I can now recite The Gruffalo and Where the Wild Things Are, and a goodly portion of The Cat in the Hat, entirely from memory. I’d like to throw in a flippant, “at least that’s a good party trick” line here, but even that’s not really true because by the time people have heard the first few lines and established that yes, you probably do know the whole thing, they lose interest.
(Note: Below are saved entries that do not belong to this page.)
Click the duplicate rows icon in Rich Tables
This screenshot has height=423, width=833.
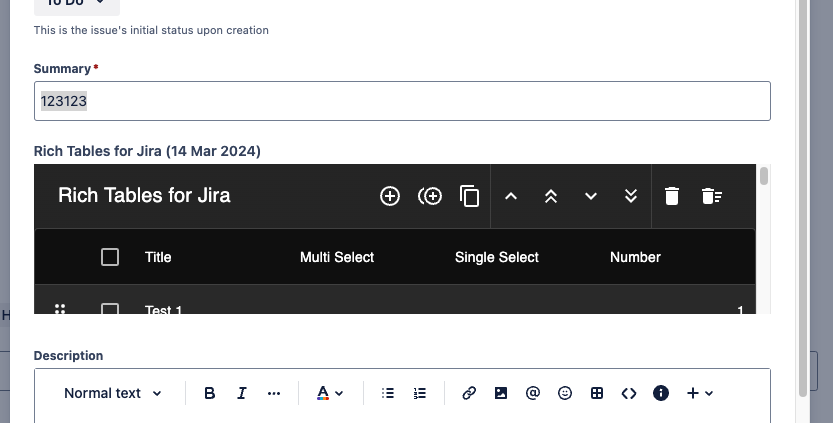point(470,196)
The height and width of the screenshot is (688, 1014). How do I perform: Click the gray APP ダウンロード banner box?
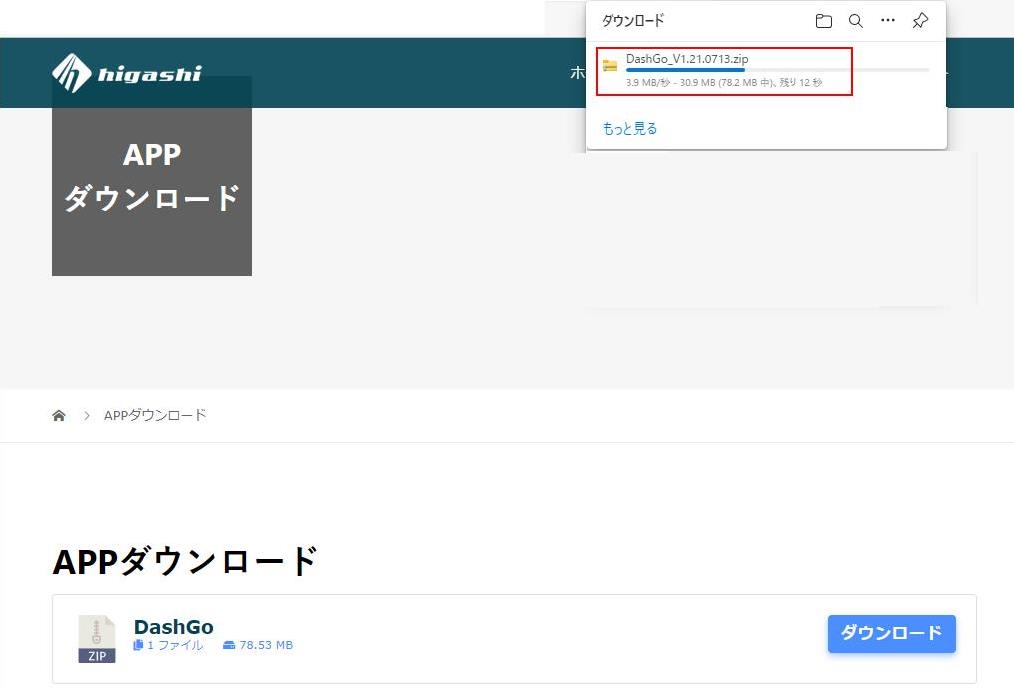(x=152, y=176)
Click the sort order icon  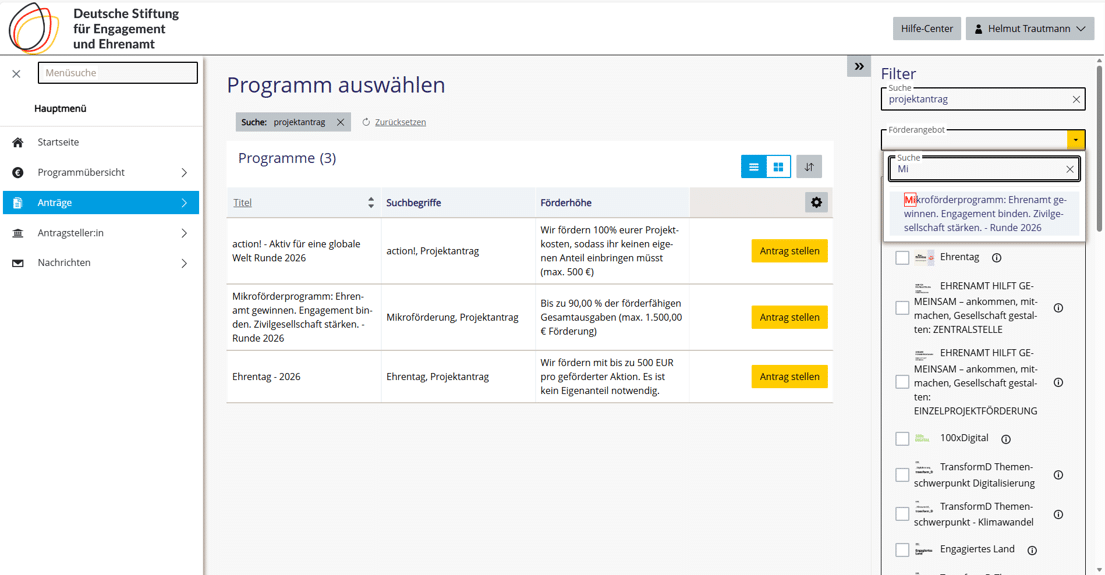click(809, 167)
Because these stories, wonderful though they undoubtedly are for their target audience, are just dull for anyone old enough to worry about their cholesterol.
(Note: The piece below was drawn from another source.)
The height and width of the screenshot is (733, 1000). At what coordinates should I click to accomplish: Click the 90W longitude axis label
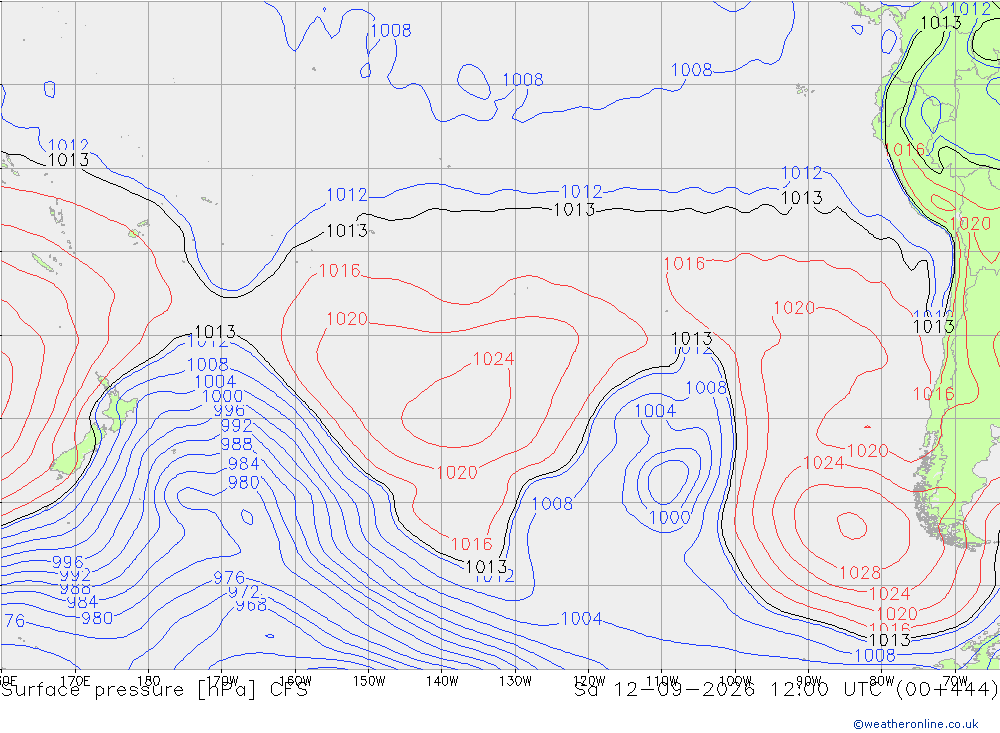point(809,681)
I should also point out that the suggestion I actually attend parties at which to perform these pieces is entirely a narrative fiction.

My life these days thus tends to revolve around intensely feverish busts of intellectual activity in the few hours I can cram in for my course spattered across long, barren epochs of repeating, ‘Yes, it is a red fire engine, very good,’ over and over again and trying to make sure the boys don’t eat any more sand, all the while knowing full well I could be doing something much more fun.



But fun isn’t the same as important. Short term pain can be worth it for a long term goal, and I realize this because I’m a fucking adult now. I’m capable of doing something I know will be pretty unfulfilling in the short term because I know the rewards will be greater further down the road and that, to my mind at least, is pretty much how you define adulthood. Delayed gratification, looking at the bigger picture, call it what you will.

So this isn’t a complaint except that it clearly is kindasorta. But it’s like pulling teeth; I knew full well that getting my wisdom teeth pulled would be the right thing but, like parenthood, just because it was right didn’t mean that it was an entirely pleasant and joyful experience. And, like parenthood, I expected the actual process to be a touch more sophisticated and was slightly shocked to find that it revolved principally around a middle-aged man grunting with effort and swearing quietly under his breath.

The worst part of it is that the kids want in on everything you do. Now, I’m all for encouraging them to be curious and inquisitive about the wider world but we paid a small fortune for all that Lego so why don’t you just go over there and play with that instead of demanding to see daddy’s book which you can’t even read you dumbass. Look! Lego! Look! Plastic elephant! Damnit.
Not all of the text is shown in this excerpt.